TASK OBJECTIVE: Filter these entries so that only lines with the word "computer" remain.

################

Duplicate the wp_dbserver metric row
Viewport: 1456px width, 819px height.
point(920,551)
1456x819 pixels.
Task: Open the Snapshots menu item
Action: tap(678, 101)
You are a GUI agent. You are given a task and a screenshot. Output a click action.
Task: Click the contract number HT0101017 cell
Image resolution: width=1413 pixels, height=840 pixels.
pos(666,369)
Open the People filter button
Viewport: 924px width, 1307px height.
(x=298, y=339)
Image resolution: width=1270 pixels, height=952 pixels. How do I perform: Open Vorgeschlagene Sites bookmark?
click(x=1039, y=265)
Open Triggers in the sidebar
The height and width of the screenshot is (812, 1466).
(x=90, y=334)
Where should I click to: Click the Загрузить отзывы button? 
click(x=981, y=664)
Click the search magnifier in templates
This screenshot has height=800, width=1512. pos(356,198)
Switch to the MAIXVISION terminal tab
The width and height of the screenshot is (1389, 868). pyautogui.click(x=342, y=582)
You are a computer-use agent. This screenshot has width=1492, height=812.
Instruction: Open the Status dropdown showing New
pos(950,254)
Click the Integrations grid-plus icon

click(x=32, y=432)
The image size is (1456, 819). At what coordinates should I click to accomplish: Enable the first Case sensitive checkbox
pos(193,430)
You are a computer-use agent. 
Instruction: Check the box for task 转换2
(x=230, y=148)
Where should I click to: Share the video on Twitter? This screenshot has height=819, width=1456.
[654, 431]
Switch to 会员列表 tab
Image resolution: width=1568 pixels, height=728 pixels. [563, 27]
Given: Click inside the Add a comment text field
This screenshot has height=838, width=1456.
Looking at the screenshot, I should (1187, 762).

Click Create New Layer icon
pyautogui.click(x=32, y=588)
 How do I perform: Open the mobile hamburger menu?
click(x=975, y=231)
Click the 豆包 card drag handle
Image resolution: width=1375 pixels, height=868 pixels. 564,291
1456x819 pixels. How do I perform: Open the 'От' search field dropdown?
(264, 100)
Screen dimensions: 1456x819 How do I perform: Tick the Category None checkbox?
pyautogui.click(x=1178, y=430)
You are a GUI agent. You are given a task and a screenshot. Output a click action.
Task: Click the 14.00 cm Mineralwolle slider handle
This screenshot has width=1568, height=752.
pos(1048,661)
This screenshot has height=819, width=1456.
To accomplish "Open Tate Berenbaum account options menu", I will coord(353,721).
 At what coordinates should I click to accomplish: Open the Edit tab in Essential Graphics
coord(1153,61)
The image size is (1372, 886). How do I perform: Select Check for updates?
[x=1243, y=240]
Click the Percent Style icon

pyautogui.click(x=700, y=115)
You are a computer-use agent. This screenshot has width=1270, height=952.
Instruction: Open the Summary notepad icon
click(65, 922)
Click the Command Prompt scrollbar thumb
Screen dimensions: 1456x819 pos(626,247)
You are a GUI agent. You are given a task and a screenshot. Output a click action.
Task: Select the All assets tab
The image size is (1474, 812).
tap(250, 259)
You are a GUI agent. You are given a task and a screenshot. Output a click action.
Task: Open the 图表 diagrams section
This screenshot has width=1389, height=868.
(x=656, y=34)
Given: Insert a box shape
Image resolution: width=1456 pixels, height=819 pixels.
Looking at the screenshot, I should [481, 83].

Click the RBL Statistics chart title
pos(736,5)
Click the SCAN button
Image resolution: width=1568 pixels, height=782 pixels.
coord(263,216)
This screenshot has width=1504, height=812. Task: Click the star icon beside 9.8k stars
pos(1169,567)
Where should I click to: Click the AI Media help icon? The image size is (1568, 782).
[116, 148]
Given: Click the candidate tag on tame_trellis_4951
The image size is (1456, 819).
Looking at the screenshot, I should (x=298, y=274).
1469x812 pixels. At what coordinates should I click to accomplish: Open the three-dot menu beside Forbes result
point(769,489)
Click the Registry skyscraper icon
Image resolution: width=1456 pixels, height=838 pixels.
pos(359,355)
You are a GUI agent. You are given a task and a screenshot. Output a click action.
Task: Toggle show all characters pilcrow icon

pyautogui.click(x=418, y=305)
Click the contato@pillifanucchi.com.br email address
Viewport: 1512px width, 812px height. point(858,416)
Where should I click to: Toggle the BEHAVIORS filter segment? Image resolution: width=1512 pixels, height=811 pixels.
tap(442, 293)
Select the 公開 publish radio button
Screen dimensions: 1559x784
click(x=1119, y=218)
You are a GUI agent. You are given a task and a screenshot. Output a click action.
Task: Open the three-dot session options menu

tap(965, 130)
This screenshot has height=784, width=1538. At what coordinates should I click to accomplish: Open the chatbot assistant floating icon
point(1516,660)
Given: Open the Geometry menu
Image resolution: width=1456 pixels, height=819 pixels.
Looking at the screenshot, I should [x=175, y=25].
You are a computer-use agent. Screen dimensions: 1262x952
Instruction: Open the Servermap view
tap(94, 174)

################

RESPONSE:
You are a computer-use agent. This screenshot has width=1492, height=812.
You are a computer-use agent. 
You are a computer-use agent. This screenshot has width=1270, height=952.
You are a computer-use agent. Screen dimensions: 1262x952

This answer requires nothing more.